**What is expected**
Quote the lines of the data below verbatim, beginning at the line that contains "Image resolution: width=1372" and ending at the last line, both included, and excluding pictures.

(Records from a data source)
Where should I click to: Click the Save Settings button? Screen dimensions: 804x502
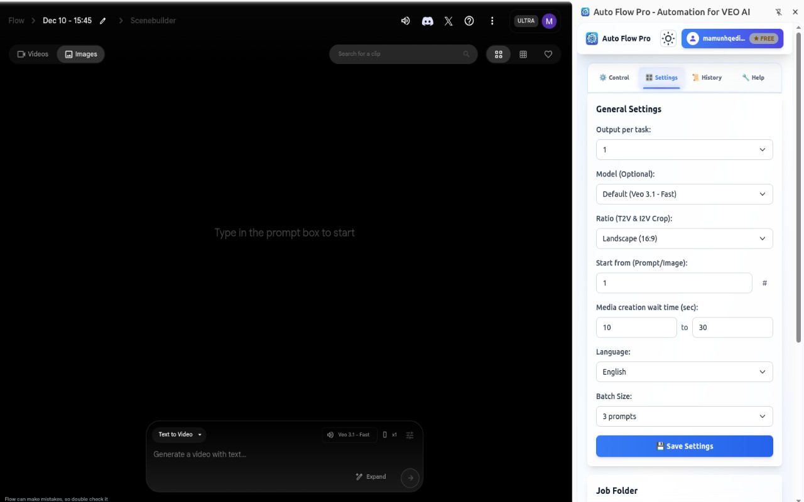[x=684, y=446]
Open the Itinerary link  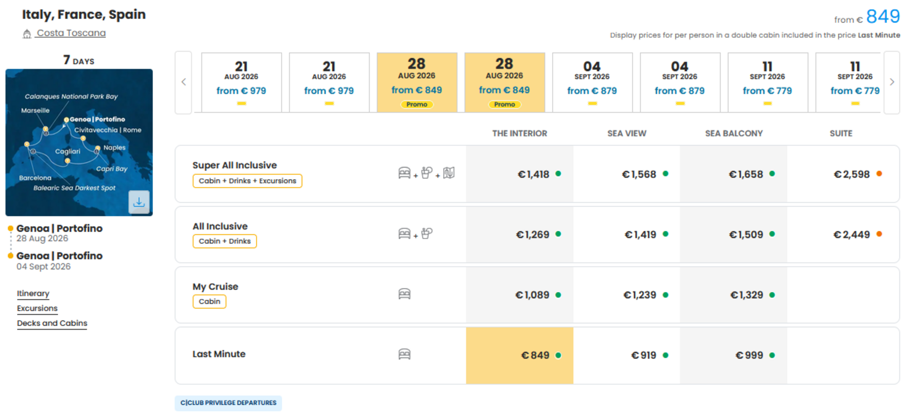(x=33, y=294)
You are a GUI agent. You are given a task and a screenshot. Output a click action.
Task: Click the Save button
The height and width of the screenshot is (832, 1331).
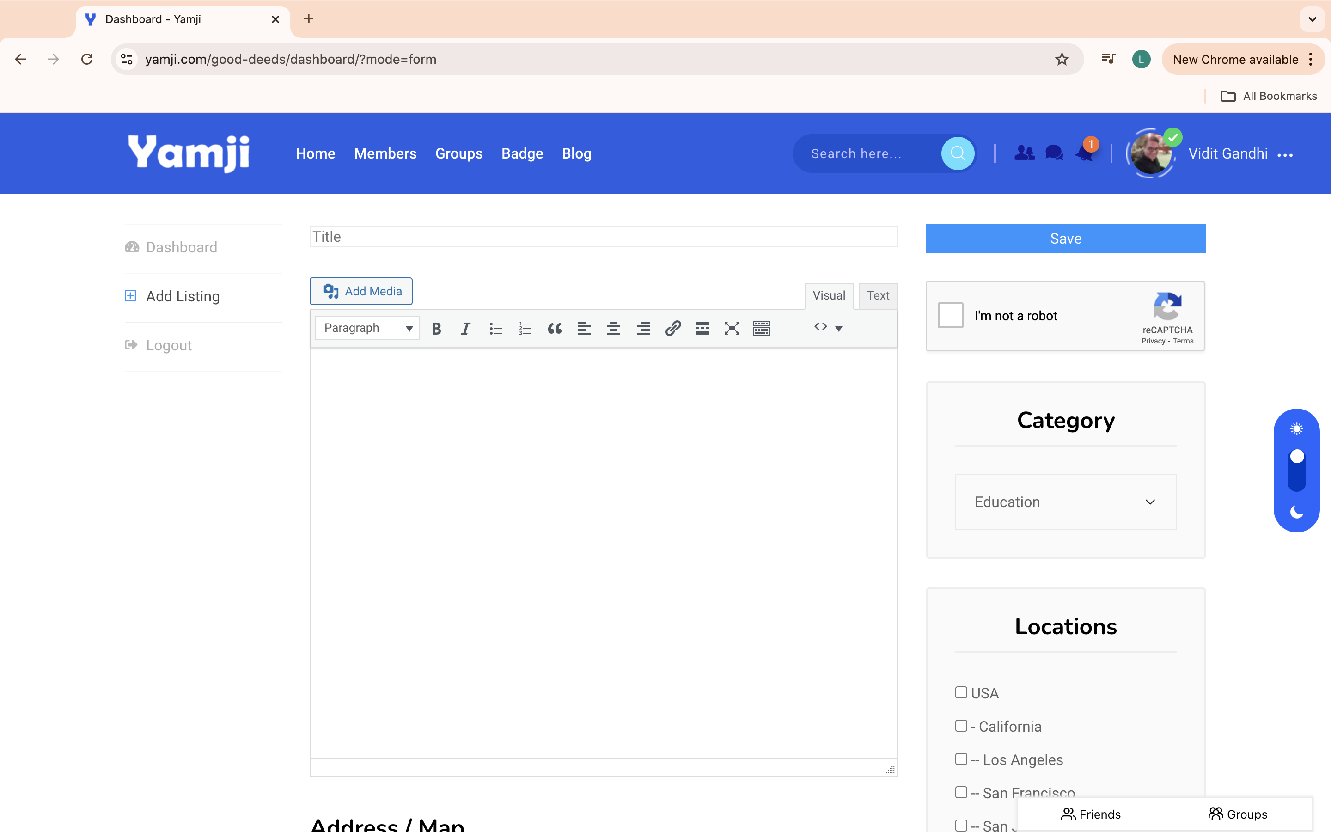pyautogui.click(x=1065, y=238)
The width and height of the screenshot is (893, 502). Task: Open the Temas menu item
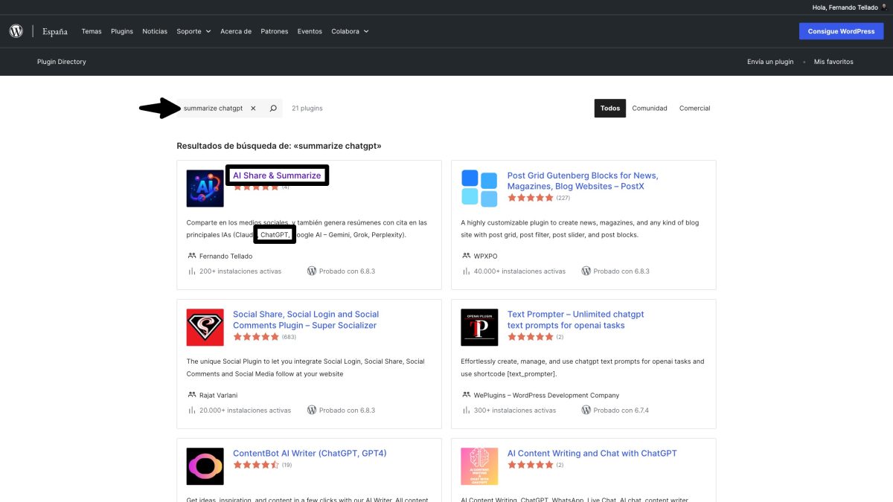click(91, 31)
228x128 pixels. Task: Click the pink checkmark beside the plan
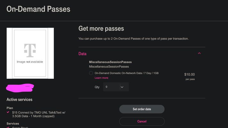(8, 112)
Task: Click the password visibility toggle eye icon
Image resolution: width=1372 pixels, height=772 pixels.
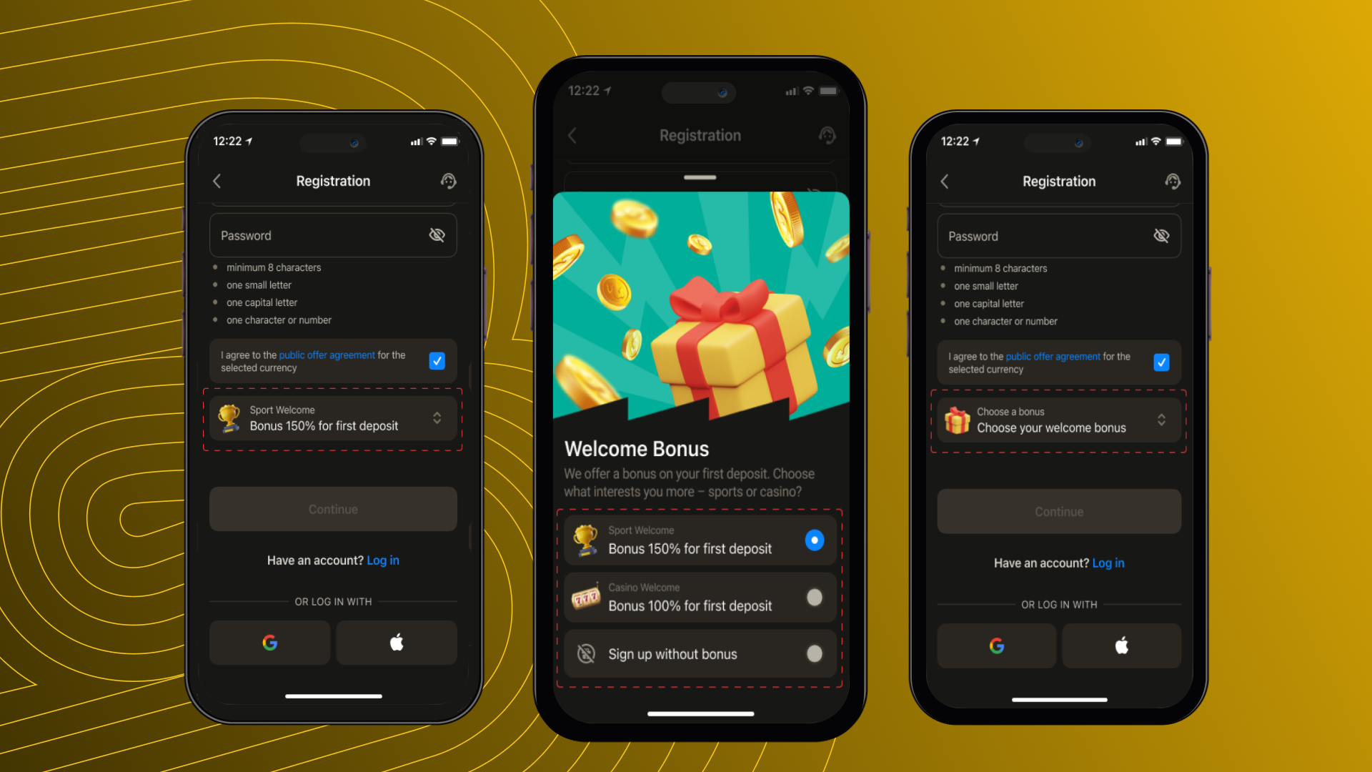Action: 435,234
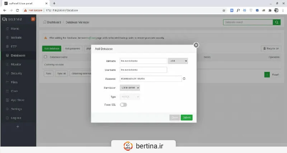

**Reply**
Image resolution: width=1372 pixels, height=772 pixels.
Action: 435,234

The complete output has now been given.